--- Records provided Enclosed Below ---

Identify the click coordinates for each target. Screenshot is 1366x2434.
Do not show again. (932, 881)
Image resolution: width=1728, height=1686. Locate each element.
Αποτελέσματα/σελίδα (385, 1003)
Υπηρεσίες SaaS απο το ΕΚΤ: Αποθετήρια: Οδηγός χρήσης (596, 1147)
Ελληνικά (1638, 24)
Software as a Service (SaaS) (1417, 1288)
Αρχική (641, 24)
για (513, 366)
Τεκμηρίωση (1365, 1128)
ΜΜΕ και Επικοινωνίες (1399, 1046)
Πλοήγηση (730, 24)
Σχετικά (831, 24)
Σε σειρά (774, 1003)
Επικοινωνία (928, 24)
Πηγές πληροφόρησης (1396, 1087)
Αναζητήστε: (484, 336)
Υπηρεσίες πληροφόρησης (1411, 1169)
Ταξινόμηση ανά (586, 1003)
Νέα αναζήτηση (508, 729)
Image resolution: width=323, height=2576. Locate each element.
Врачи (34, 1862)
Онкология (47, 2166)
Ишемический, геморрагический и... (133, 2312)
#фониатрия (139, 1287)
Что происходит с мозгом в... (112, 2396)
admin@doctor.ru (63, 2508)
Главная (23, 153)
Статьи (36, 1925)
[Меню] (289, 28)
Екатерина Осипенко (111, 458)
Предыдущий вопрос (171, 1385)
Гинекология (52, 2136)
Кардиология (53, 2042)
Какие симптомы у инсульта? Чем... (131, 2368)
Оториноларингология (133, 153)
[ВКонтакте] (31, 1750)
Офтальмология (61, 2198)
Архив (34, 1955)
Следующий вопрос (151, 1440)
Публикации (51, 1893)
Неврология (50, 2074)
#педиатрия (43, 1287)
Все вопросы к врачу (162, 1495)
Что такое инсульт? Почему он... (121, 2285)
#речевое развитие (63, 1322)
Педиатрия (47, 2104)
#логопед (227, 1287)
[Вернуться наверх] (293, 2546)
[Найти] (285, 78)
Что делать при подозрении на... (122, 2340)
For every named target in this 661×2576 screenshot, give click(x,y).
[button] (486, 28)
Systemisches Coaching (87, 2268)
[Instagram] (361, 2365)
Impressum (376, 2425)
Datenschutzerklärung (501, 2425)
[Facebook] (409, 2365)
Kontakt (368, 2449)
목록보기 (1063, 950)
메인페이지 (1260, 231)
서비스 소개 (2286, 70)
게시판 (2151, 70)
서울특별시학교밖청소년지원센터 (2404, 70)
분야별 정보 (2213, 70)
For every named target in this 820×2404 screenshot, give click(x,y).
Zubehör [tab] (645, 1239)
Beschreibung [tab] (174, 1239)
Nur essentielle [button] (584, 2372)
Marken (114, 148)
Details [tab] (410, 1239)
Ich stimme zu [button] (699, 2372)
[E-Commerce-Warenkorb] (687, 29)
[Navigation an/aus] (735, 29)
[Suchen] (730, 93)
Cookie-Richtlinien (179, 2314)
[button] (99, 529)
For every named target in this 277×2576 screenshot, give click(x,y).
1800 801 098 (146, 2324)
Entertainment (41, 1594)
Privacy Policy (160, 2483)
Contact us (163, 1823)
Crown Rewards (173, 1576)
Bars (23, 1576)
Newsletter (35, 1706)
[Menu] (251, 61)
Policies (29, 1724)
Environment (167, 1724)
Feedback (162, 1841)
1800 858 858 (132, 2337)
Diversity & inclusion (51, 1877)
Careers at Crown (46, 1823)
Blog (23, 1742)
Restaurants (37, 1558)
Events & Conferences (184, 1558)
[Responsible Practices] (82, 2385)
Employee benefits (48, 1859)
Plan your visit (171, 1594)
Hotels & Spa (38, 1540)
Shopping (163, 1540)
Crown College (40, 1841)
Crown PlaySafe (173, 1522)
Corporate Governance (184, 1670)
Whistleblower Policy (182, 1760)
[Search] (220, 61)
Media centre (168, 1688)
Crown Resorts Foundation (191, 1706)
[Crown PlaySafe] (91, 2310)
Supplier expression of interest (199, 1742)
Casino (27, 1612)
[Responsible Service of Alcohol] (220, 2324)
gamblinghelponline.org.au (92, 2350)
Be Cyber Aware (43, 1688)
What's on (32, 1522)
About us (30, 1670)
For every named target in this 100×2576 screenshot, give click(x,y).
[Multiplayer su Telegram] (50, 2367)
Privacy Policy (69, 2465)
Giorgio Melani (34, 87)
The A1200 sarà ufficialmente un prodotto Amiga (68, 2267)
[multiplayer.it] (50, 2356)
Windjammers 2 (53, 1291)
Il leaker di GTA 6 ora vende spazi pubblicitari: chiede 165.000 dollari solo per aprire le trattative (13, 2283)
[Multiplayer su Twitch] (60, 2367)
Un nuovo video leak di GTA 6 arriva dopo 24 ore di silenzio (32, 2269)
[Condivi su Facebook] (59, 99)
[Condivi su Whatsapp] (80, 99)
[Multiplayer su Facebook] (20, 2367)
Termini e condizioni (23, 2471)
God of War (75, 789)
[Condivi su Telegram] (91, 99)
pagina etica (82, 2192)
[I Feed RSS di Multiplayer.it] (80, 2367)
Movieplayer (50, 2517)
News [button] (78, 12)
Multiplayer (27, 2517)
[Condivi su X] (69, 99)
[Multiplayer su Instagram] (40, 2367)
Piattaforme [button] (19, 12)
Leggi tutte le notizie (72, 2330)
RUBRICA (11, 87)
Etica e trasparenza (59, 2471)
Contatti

--- End of Enclosed Records provided ---

Try it
For each line above that holds the string "element", provide a copy of that line.

Exercise result
Image resolution: width=1728, height=1686. Locate each element.
Image resolution: width=323, height=2576. Locate each element.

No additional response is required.